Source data
== == ==

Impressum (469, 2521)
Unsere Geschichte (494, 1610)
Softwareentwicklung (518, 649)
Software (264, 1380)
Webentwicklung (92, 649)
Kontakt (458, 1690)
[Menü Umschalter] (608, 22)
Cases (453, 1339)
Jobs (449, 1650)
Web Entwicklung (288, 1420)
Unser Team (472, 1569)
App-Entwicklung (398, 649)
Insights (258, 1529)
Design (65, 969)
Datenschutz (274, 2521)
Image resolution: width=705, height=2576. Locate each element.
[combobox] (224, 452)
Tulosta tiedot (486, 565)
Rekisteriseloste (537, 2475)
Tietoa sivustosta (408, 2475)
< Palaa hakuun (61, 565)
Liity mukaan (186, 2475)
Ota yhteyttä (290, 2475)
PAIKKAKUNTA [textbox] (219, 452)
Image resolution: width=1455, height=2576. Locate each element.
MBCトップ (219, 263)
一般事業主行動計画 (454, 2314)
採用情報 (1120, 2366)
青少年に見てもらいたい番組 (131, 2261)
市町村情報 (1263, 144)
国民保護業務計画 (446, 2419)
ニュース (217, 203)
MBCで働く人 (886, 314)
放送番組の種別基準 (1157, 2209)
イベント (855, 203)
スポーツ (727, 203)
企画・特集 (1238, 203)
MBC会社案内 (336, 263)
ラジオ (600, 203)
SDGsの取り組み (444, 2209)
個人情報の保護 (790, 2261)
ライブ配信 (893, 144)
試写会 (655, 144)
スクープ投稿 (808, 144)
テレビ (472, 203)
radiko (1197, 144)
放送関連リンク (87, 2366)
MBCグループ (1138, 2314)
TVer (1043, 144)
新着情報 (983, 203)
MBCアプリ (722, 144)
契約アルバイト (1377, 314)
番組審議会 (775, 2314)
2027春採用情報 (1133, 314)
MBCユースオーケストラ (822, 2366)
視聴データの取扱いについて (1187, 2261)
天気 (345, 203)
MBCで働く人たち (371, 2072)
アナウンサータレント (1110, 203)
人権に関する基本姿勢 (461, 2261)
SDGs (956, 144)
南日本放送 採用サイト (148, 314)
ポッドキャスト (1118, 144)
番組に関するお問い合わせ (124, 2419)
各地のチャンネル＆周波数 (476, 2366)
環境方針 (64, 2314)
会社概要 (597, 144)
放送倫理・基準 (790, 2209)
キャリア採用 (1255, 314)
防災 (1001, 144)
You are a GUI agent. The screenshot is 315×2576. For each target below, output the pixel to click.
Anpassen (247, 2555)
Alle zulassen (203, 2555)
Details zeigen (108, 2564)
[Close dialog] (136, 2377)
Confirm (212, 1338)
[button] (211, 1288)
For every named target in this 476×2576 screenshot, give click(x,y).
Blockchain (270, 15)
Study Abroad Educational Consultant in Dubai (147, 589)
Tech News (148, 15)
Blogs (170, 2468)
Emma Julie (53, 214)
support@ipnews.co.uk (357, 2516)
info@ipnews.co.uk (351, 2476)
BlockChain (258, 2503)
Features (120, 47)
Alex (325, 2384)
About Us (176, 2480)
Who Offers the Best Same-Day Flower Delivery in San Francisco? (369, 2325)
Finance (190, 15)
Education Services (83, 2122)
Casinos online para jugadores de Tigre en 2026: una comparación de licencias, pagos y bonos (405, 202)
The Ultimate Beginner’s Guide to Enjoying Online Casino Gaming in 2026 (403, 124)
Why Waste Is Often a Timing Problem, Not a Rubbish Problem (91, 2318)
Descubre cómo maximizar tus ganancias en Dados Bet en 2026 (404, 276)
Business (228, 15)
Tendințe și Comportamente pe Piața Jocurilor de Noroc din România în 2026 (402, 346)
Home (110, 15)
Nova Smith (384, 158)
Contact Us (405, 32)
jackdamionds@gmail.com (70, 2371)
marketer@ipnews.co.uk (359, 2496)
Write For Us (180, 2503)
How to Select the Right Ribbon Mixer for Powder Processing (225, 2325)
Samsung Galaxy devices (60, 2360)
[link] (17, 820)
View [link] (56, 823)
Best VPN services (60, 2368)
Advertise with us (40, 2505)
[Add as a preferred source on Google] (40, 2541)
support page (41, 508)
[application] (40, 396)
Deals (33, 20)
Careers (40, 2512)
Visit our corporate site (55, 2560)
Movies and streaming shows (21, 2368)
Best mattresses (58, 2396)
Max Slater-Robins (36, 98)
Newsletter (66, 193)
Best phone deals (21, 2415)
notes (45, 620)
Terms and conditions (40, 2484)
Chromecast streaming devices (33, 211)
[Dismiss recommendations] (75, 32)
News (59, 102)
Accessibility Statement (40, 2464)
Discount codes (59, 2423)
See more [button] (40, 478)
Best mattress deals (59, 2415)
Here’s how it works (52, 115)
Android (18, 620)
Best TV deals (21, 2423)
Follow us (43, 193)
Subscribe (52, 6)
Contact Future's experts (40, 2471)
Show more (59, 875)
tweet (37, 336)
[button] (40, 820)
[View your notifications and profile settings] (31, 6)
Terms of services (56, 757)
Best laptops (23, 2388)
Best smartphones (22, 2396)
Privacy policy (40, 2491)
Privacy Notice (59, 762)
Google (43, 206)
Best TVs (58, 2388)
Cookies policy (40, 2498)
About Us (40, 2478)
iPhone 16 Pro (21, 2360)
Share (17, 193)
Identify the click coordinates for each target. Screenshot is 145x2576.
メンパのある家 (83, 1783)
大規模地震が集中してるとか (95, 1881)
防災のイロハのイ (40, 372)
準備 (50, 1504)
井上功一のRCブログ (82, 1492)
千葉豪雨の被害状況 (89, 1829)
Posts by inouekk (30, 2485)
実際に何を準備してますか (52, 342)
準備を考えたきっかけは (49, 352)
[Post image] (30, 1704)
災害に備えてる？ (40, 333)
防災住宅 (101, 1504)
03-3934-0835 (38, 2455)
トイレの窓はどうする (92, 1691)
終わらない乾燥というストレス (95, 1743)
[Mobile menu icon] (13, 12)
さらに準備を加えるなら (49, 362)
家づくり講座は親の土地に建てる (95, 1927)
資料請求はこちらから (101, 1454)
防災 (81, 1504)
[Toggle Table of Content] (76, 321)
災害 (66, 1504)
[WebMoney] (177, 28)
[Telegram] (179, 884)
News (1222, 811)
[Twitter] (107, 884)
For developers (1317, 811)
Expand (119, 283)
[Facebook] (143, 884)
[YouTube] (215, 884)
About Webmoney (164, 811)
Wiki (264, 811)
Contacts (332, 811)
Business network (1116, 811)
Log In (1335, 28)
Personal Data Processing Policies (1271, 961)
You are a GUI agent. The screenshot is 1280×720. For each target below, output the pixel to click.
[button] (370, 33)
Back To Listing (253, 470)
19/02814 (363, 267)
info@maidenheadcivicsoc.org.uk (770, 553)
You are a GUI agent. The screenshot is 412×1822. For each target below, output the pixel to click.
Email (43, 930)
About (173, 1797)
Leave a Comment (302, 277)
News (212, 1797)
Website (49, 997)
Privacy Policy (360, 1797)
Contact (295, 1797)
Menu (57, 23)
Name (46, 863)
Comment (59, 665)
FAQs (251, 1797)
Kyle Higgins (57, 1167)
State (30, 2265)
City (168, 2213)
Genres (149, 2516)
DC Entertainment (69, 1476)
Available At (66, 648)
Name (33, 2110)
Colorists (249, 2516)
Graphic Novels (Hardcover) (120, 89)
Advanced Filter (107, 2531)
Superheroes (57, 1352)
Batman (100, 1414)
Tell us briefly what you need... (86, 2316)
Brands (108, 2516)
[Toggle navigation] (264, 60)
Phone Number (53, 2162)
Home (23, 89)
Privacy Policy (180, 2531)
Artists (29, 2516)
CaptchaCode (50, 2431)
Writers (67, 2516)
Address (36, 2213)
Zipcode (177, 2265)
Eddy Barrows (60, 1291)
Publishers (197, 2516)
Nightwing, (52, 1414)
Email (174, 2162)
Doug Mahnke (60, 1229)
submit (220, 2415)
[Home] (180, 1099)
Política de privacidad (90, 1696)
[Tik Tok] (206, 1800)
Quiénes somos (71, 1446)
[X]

== == ==

■ Work required
The lines to copy run from the first line of the entries to the line containing "Datenschutz (274, 2521)"; copy them exactly and output nothing else.

■ Task solution
Impressum (469, 2521)
Unsere Geschichte (494, 1610)
Softwareentwicklung (518, 649)
Software (264, 1380)
Webentwicklung (92, 649)
Kontakt (458, 1690)
[Menü Umschalter] (608, 22)
Cases (453, 1339)
Jobs (449, 1650)
Web Entwicklung (288, 1420)
Unser Team (472, 1569)
App-Entwicklung (398, 649)
Insights (258, 1529)
Design (65, 969)
Datenschutz (274, 2521)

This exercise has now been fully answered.